The best advise I can give you, is to look at the many different generators that there are and check what prompt is linked to a "style", because surely, what you are exactly looking for, someone has figured out and pasted it into some "Photograph realistic style", or at least it can serve as a reference point.

[–] Phenomenologist@lemmy.world 1 points 6 months ago (1 children)

That is a very helpful post. One thing I don't understand is the "seed" idea. I assumed this was so that you can get the same person over and over again? but I tried including the seed in a new iteration, just by including "(seed:::64482721)" and I got a completely new set of people. I did find more terse descriptions helped a lot, which is strange because some of the generators say use as much detail as you like, and the AI brain text generator thing also works on this principle. It is frustrating to me that I find a great granny (well, more middle-aged lol) and can't generate her again in other settings, so info about seeds would help feed my weakness for elegant, cultured grannies!

[–] justpassing@lemmy.world 1 points 6 months ago

Well... that whole thing is an entire rabbit hole. You see (and I'm trying to be as compact as possible, but there are a million of videos and documentation on the matter), an LLM and similar try to take the inputs and order of inputs to "correlate" them with something in a data bank. This whole is called "tokenization", and basically it turns "The orange cat is sleeping" into "A + B + C + D + E" where each variable is a "token" and often times, a single word as in the backend, the model breaks the tokens by whitespace, although, with some training "The cat" can be a single token, leading to a whole other universe of possible replies branching "cat" from "The cat". This is why (naively), some people recommend "add as much detail" in the sense of something like "An old lady in Paris, discussing an intellectually difficult topic such as philosophy with a young blonde man", instead of "old lady with blonde young man, discussing, focused, Paris". Both yield different results, but one is driven a lot by the context of articles, prepositions, and whatnot, making it a nightmare to debug. Again, be very descriptive, but separating things allow for easier "debugging" if you will. Also, I should mention that repeating a word does have an effect, as you'll see that the results from "old lady, scarf, drinking wine" is not the same as "old lady, scarf, scarf, scarf, drinking wine". That's why I emphasize that the "grocery list" approach is better, as you can take generating an image as "building a Lego" and see what piece does what.

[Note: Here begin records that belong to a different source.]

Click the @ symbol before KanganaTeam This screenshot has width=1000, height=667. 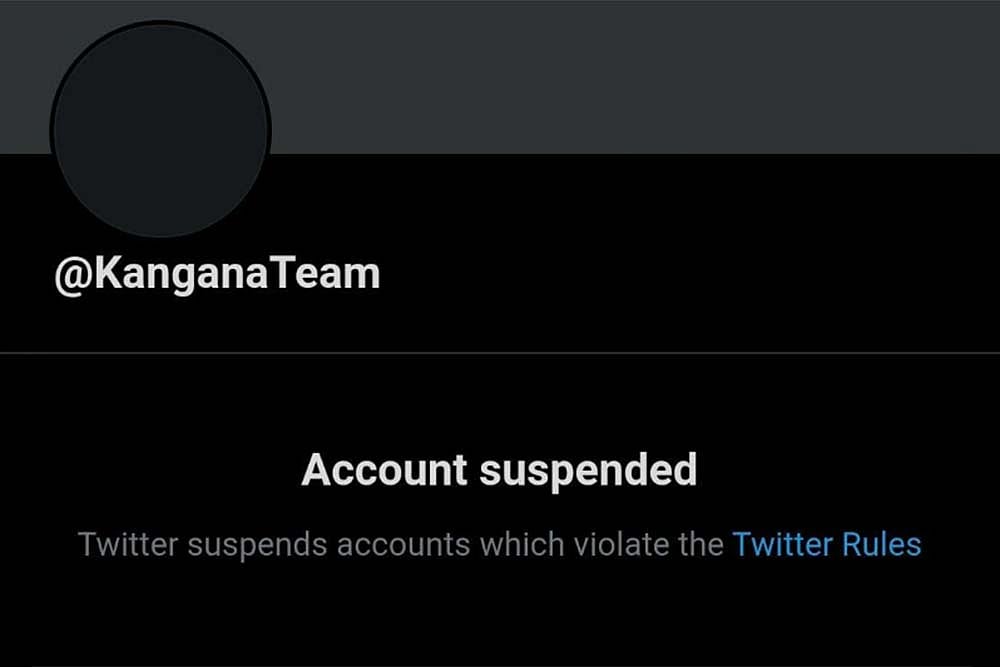(73, 275)
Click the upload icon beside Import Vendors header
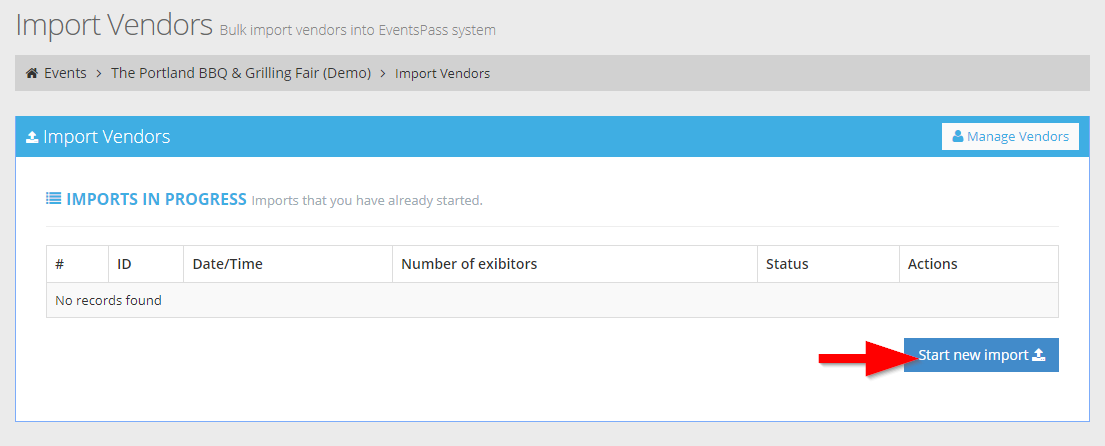 (32, 137)
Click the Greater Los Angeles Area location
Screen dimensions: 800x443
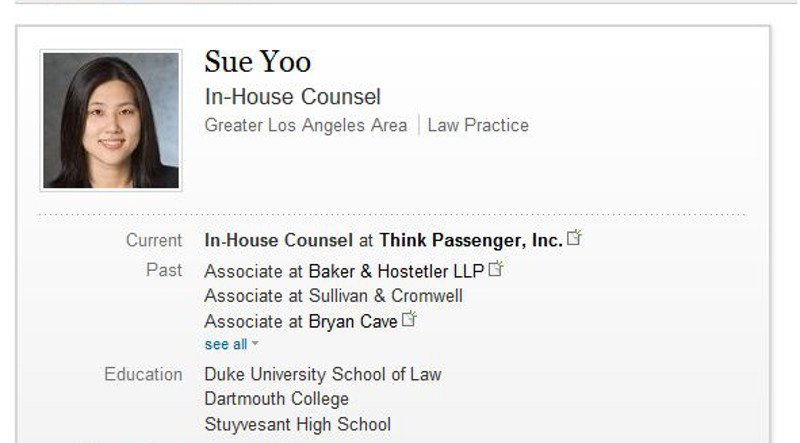click(305, 125)
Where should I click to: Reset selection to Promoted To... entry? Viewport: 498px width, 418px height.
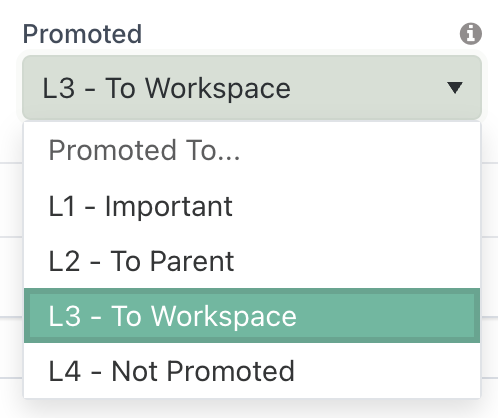(252, 150)
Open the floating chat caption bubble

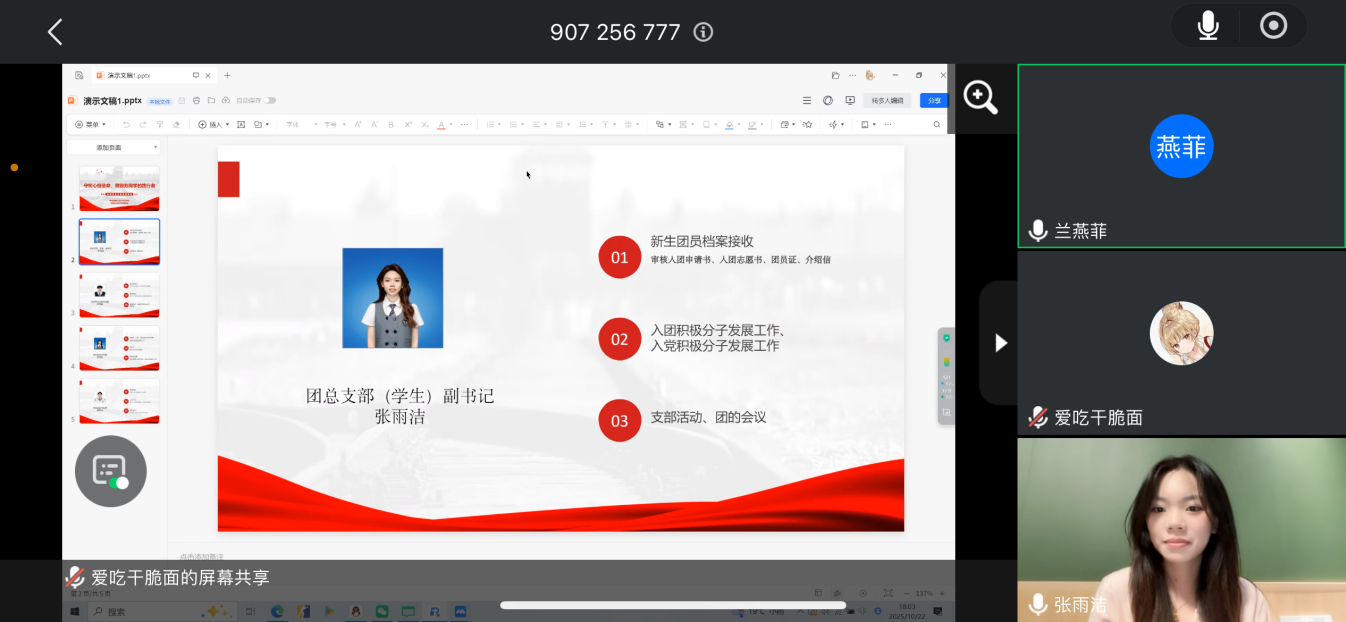click(110, 471)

Now, regarding the seed... that's another whole problem. There is a better explanation in a video by Wolfram but I don't remember which one it was, but pretty much, the seed locks you into a "potential state", and not a single output, if that makes sense. So, if you reroll a seeded image, you'll get potentially 5 diametrically different outputs with some accessory chances, plus some eldritch abomination of the model mixing them, but no more. So with a seed, you can find the exact granny you found once, but you may still require the luck of the draw. The reason for this is actually a bit complex and I'll admit I don't get it fully, but I recall it being also an issue in other neural network models such as Random Forest and similar, where seeds would not yield a 1:1 result always.

Then again, nothing beats downloading the image! A fun feature that perchance has, is that all images are coded in base64, so you can right click a generated image, do "Copy Link", take the gargantuan link, put it on a .txt and then use that gargantuan string of text to pass it to a converter and have it on your drive or even use it directly on an app or HTML!